Tuesday, April 23, 2013

Is Immigration Good For America?

This is almost a silly question, because the obvious answer is YES. Yet, for most of American history, including now in the midst of the latest discussions on immigration reform, it has not seemed obvious to a lot of people, despite the country priding itself on being a nation of immigrants. From the Chinese Exclusion Act of 1882 to the 1929 Immigration Act which severely limited immigration from anywhere but Europe (and which was not dismantled until 1965), Congress has been ambivalent, at best, about the value of immigration. Matthew Yglesias of Slate takes up this issue in a blog post emphasizing the point that immigration raises American incomes, no matter how the critics might try to twist the facts around.

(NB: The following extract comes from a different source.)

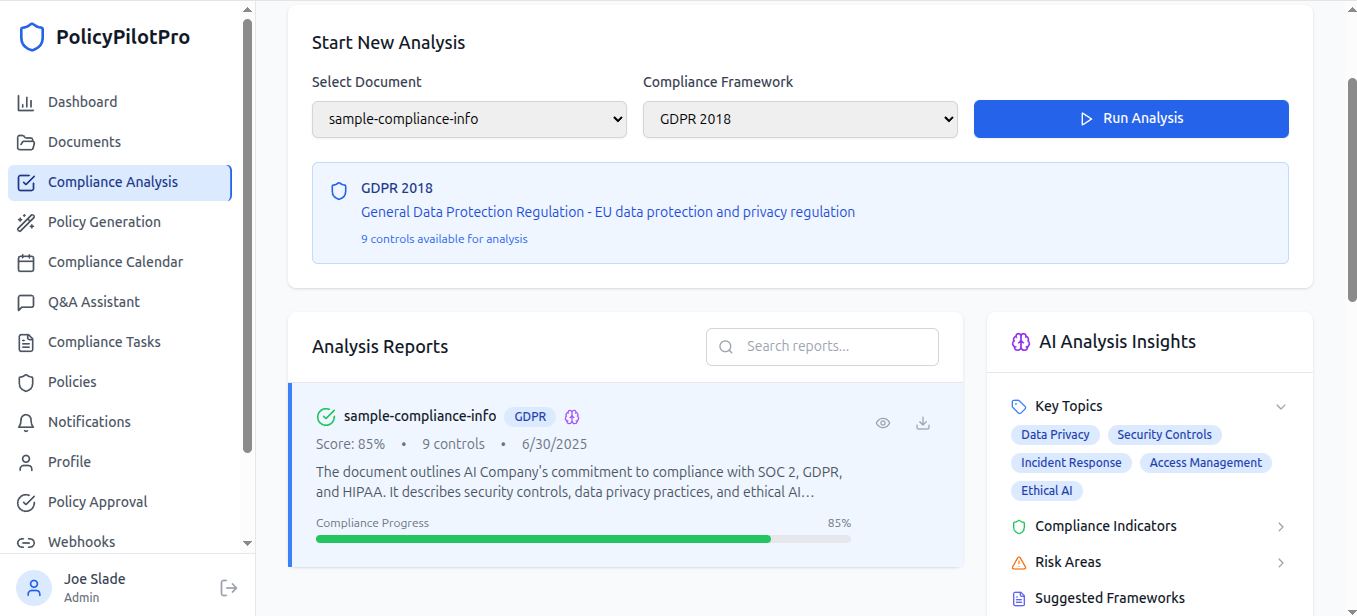The height and width of the screenshot is (616, 1357).
Task: Expand the Compliance Indicators section
Action: click(1281, 527)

There's an awful lot of issues about which reputable economics literature disagrees. One exception to that is the hot-button topic of immigration, where everyone's research indicates that immigration is economically beneficial to America. As I wrote last week, even immigration restrictionists' favorite labor economist George Borjas has done research that clearly shows this, requiring the application of a very strange moral calculus to make immigration look bad.
Without immigrants, services would be harder to come by, and most things related to everyday life would likely cost more.
Immigrants pick crops and build houses. They work in meatpacking plants and fast food restaurants. They clean hotel rooms. They also write computer software and treat sick people. It would be foolish to pretend that there's zero distributional impact of all this, but the idea that "users of immigrants" is some discrete class of people whose interests need to be weighed against those of wage-earners is a delusion. The big winner across the board would be retired people, who consume services but don't earn wages. Like the fact that the big economic loser from increased levels of immigration is previous immigrants (who face the most direct labor market competition) this should be a clear sign that immigration politics isn't about economics. If it were, you'd have a bunch of cantankerous old white people demanding open borders while young Latinos argue for pulling up the ladder of migration opportunity. In reality, you get exactly the reverse as people's policy preferences track their cultural affinities or phobias.
The latter point is the key to the debate, of course. Immigration discussions are not about economics, they are about the perception of cultural change. In the end, as I have said so often, it all comes back to xenophobia.